→ Information supplied:
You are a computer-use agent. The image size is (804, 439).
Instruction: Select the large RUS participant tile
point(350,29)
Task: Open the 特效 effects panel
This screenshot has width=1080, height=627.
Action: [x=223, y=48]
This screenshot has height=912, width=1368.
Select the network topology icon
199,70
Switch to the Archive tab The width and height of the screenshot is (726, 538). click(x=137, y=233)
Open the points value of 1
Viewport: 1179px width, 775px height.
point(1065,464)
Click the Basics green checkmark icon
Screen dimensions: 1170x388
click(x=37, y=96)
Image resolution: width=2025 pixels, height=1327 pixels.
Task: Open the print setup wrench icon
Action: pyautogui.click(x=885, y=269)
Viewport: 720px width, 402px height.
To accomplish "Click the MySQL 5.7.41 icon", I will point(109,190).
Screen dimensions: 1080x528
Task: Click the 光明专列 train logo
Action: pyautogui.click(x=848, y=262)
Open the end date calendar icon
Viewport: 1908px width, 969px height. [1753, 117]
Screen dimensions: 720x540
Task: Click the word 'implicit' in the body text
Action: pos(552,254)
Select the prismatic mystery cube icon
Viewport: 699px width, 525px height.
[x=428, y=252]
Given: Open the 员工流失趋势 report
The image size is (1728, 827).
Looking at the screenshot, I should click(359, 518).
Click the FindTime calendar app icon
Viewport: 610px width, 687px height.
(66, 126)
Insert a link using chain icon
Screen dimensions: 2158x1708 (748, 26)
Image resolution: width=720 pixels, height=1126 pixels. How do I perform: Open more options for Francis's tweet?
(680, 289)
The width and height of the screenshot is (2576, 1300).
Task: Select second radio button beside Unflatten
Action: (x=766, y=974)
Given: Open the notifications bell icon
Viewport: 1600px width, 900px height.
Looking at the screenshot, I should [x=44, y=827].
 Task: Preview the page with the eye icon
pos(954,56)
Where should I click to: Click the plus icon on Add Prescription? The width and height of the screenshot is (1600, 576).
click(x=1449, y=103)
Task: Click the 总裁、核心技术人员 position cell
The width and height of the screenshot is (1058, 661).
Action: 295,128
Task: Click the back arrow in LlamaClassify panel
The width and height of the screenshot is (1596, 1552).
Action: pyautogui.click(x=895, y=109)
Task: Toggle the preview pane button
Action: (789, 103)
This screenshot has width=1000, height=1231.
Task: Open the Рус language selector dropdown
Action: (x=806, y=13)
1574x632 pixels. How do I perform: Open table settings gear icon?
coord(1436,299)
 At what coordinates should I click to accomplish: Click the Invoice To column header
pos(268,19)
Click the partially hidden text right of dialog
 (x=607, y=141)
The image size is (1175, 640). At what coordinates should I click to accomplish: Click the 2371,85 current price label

→ Requirement: Print the whole listing above again, every line unchanged and in the same order.

→ Completed task:
You are a computer-use agent. The image size is (804, 439).
Instruction: Select the large RUS participant tile
point(350,29)
Task: Open the 特效 effects panel
This screenshot has width=1080, height=627.
Action: [x=223, y=48]
This screenshot has height=912, width=1368.
Select the network topology icon
199,70
Switch to the Archive tab The width and height of the screenshot is (726, 538). click(x=137, y=233)
Open the points value of 1
Viewport: 1179px width, 775px height.
point(1065,464)
Click the Basics green checkmark icon
Screen dimensions: 1170x388
click(x=37, y=96)
Image resolution: width=2025 pixels, height=1327 pixels.
Task: Open the print setup wrench icon
Action: pyautogui.click(x=885, y=269)
Viewport: 720px width, 402px height.
To accomplish "Click the MySQL 5.7.41 icon", I will point(109,190).
Screen dimensions: 1080x528
Task: Click the 光明专列 train logo
Action: pyautogui.click(x=848, y=262)
Open the end date calendar icon
Viewport: 1908px width, 969px height. [1753, 117]
Screen dimensions: 720x540
Task: Click the word 'implicit' in the body text
Action: pos(552,254)
Select the prismatic mystery cube icon
Viewport: 699px width, 525px height.
[x=428, y=252]
Given: Open the 员工流失趋势 report
The image size is (1728, 827).
Looking at the screenshot, I should click(359, 518).
Click the FindTime calendar app icon
Viewport: 610px width, 687px height.
(66, 126)
Insert a link using chain icon
Screen dimensions: 2158x1708 (748, 26)
Image resolution: width=720 pixels, height=1126 pixels. How do I perform: Open more options for Francis's tweet?
(680, 289)
The width and height of the screenshot is (2576, 1300).
Task: Select second radio button beside Unflatten
Action: (x=766, y=974)
Given: Open the notifications bell icon
Viewport: 1600px width, 900px height.
Looking at the screenshot, I should [x=44, y=827].
 Task: Preview the page with the eye icon
pos(954,56)
Where should I click to: Click the plus icon on Add Prescription? The width and height of the screenshot is (1600, 576).
click(x=1449, y=103)
Task: Click the 总裁、核心技术人员 position cell
The width and height of the screenshot is (1058, 661).
Action: 295,128
Task: Click the back arrow in LlamaClassify panel
The width and height of the screenshot is (1596, 1552).
Action: pyautogui.click(x=895, y=109)
Task: Toggle the preview pane button
Action: (789, 103)
This screenshot has width=1000, height=1231.
Task: Open the Рус language selector dropdown
Action: (x=806, y=13)
1574x632 pixels. How do I perform: Open table settings gear icon?
coord(1436,299)
 At what coordinates should I click to accomplish: Click the Invoice To column header
pos(268,19)
Click the partially hidden text right of dialog
 (x=607, y=141)
The image size is (1175, 640). At what coordinates should I click to accomplish: Click the 2371,85 current price label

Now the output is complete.